Westerners who think they know Chinese food from their local Cantonese, Szechuan, Hunan, or Chop Suey outlet are almost always surprised by what turns up in the mother country. Even gurus of Chinese cuisine abroad like Joyce Chen say that the homeland lost some of its old food skills while going through the Cultural Revolution and the scornful destruction of the Four Olds - elements of traditional culture. But China has nonetheless sustained the tradition of imaginative use of whatever edibles are at hand, animal or vegetable.

In the northwestern city of Datong, for instance (up near Inner Mongolia), we visited a renowned local inn on a muddy back street. It was said to have acquired its imprimatur, in a land devoid of Michelin or Duncan Hines, from having once sheltered and fed a fleeing emperor. The most memorable dish in this once-royal hide-out: sugared roast potatoes.

Baldly announced, this dish sounded like an affront to the taste buds. The round-eyed guests didn't know whether to expect entree or dessert, whether the sugar was applied as caramelized coating or through sweetened boiling water. It turned out to be neither. The roasted tubers were simply rolled in granulated sugar. A light coating. The result: surprisingly pleasing. Not heavy or cloying after all.

One learns to beware of rectangular black objects in Szechuan dishes. In one memorable meal at the best Szechuan (now Sichuan) restaurant in Peking, my journalist host from that province managed to select nine dishes out of 14 that were heavily blowtorched with roast (blackened) Sichuan peppers. He kept dipping his chopsticks into the central serving dishes and depositing on my plate morsels heavy with patches of black. He then pretended to look over my shoulder at a framed brush painting of misty mountains, while secretly eyeing me for reaction to his culinary arson.

Trying to keep a blas'e expression, I told him I came from Texas, where Tex-Mex food was always torrid with hot peppers. Then, innocently, I added that I had heard Sichuan was the Texas of China.

``Do you have any hot pepper dishes I could sample?'' I inquired, as guilelessly as I could through scorched vocal cords.

He looked puzzled. Disappointed. Incredulous. He dipped his chopsticks back into the serving dish. Fished around for a big segment of blackened pepper. Inserted it into his mouth. Ran his tongue across it several times. Winced slightly.

Satisfied, he looked at me again. Very carefully.

Beads of perspiration on my brow gave away my game.

My host broke into a big smile. Then a high-pitched laugh. ``Texas humorous joke?'' he asked. ``Very good time joke. I like it,'' he said approvingly. ``Very joke. Texas must be Sichuan of USA.''

Moral, as Harry Truman teaches us: If you can't stand the heat, get out of the restaurant.
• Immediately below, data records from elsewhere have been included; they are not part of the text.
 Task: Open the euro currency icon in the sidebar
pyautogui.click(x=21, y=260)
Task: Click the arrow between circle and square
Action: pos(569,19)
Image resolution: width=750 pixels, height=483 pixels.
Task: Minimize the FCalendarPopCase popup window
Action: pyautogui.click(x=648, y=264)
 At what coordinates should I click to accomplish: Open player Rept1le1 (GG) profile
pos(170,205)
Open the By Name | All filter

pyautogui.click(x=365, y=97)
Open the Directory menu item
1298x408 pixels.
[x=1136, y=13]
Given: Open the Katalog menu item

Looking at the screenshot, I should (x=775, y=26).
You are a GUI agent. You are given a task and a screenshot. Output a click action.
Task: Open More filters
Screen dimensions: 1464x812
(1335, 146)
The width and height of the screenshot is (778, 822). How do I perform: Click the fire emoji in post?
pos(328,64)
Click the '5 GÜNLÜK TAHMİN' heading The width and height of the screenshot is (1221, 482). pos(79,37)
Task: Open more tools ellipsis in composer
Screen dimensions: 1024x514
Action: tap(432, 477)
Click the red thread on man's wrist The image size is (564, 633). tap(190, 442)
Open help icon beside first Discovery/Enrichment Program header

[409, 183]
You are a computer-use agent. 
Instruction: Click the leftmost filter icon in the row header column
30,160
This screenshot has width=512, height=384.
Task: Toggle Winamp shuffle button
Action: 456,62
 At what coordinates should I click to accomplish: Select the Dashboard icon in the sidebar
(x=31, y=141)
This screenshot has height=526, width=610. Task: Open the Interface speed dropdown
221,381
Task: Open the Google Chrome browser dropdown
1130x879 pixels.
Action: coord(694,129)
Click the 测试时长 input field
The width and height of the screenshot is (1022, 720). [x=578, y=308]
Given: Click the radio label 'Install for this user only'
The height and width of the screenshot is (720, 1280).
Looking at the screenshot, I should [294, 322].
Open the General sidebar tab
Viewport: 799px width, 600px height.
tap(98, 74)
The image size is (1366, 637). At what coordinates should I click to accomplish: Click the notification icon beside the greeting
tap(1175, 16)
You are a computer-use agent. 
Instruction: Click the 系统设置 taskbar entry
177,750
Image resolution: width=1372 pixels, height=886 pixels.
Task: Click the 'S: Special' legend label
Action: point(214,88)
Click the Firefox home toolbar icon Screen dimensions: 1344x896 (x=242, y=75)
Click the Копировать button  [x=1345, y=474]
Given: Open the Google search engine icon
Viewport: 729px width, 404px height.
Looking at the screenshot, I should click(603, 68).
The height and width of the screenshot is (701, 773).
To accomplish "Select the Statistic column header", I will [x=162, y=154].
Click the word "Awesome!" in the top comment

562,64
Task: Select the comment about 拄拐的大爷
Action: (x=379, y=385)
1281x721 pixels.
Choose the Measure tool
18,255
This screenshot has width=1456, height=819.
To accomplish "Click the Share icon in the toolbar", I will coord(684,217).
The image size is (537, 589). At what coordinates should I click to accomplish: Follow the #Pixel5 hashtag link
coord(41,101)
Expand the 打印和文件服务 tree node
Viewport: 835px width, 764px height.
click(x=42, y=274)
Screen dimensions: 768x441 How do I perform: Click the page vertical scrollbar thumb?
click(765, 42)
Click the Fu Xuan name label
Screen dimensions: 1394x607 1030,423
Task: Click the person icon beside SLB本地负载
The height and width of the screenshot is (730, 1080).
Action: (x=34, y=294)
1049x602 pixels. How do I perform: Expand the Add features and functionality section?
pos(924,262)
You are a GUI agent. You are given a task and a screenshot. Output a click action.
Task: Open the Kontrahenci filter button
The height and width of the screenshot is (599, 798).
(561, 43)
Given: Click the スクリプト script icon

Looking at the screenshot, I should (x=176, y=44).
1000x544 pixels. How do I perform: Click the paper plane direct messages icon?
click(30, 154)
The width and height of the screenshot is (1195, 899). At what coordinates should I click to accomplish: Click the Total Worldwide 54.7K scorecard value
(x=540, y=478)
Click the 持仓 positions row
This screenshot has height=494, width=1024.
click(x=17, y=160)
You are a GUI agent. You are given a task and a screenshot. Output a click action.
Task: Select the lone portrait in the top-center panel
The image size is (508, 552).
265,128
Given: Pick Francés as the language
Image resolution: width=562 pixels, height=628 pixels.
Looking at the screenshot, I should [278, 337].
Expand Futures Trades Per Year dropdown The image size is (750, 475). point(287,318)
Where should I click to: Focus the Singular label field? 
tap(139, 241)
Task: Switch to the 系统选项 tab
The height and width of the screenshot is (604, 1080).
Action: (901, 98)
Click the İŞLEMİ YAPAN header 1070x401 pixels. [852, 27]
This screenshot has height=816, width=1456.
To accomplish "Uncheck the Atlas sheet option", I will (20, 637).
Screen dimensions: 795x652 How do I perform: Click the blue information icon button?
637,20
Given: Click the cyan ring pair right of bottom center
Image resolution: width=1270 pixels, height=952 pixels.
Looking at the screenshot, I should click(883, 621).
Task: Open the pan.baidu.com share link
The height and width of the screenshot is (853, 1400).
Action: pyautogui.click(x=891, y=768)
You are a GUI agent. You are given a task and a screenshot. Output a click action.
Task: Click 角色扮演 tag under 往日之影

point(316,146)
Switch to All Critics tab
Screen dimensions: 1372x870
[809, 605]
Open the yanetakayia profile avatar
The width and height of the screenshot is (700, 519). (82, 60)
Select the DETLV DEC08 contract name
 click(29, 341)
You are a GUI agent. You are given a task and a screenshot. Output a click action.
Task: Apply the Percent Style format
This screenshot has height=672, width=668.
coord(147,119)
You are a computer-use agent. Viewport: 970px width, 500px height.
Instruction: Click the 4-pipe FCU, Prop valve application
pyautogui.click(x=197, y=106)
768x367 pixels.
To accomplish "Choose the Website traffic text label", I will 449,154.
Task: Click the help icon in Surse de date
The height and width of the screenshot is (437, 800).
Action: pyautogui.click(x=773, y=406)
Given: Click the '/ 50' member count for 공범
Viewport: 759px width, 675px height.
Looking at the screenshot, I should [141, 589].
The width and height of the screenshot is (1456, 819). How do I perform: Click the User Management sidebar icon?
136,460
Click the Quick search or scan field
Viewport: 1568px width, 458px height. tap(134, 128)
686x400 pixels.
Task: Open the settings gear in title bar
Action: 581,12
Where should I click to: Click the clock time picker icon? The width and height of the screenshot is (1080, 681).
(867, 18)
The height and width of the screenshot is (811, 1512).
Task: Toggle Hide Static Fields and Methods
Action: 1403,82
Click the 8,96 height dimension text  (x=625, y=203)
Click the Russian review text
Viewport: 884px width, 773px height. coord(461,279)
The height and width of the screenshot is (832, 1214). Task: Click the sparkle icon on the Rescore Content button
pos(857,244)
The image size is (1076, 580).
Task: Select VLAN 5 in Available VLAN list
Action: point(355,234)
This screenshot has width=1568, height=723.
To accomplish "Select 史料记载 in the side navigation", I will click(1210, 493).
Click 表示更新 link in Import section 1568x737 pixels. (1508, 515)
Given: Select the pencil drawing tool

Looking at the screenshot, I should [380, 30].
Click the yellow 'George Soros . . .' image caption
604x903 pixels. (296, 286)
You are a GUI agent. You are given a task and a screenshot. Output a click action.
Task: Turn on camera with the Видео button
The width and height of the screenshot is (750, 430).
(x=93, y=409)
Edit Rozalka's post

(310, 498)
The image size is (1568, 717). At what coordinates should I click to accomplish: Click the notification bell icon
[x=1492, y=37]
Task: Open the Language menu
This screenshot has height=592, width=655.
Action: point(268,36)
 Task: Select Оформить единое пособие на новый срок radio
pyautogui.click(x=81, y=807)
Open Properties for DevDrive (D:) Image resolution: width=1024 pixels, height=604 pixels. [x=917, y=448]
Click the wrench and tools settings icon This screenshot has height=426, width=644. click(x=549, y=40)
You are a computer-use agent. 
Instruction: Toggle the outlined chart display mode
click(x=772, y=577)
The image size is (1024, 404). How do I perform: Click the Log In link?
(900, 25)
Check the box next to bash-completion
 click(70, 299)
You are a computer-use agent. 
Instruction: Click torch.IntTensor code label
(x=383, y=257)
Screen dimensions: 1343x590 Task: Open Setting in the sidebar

We finished with bland lichee fruit.

I promised to return to jellyfish tentacles and sea slugs. Merely mentioning those delicacies usually summons a look of genteel repulsion from Western dinner guests. I bring them up simply to make two points.

First, beware of overestimating your chopstick skills. Westerners usually feel confident because they have handled rough wooden sticks efficiently - and with meats and vegetables made sticky with cornstarch sauces. (Who couldn't pick up peanut butter with pinewood sticks?) What they are not prepared for is the combination of slick ivory (or plastic pseudo-ivory) chopsticks and such skittish foods as jellyfish, sea cucumber, and sea slugs. The result is like trying to grasp Teflon with Teflon. I once read about a low-tech Indian shipyard launching freighters down dry docks greased with thousands of bananas. Even that lubrication would behave like Krazy Glue compared with jellyfish slithering over ivories.

Second, these creatures that seem exotic to Westerners who haven't advanced beyond bean sprouts and carp emphasize one of the glories of Chinese cuisine. Namely, its ability, faced with famine or overpopulation, to improvise.

Food is all around us. But, as the saying goes, we don't so much eat what we like as like what we eat. Necessity has broadened Chinese likings through the millennia. And out of necessity, trial and error, and genius, China's chefs have fashioned a cuisine that, in diversity and subtlety, perhaps only the French can match.

But even Escoffier never whipped up anything with camel's paw hoof.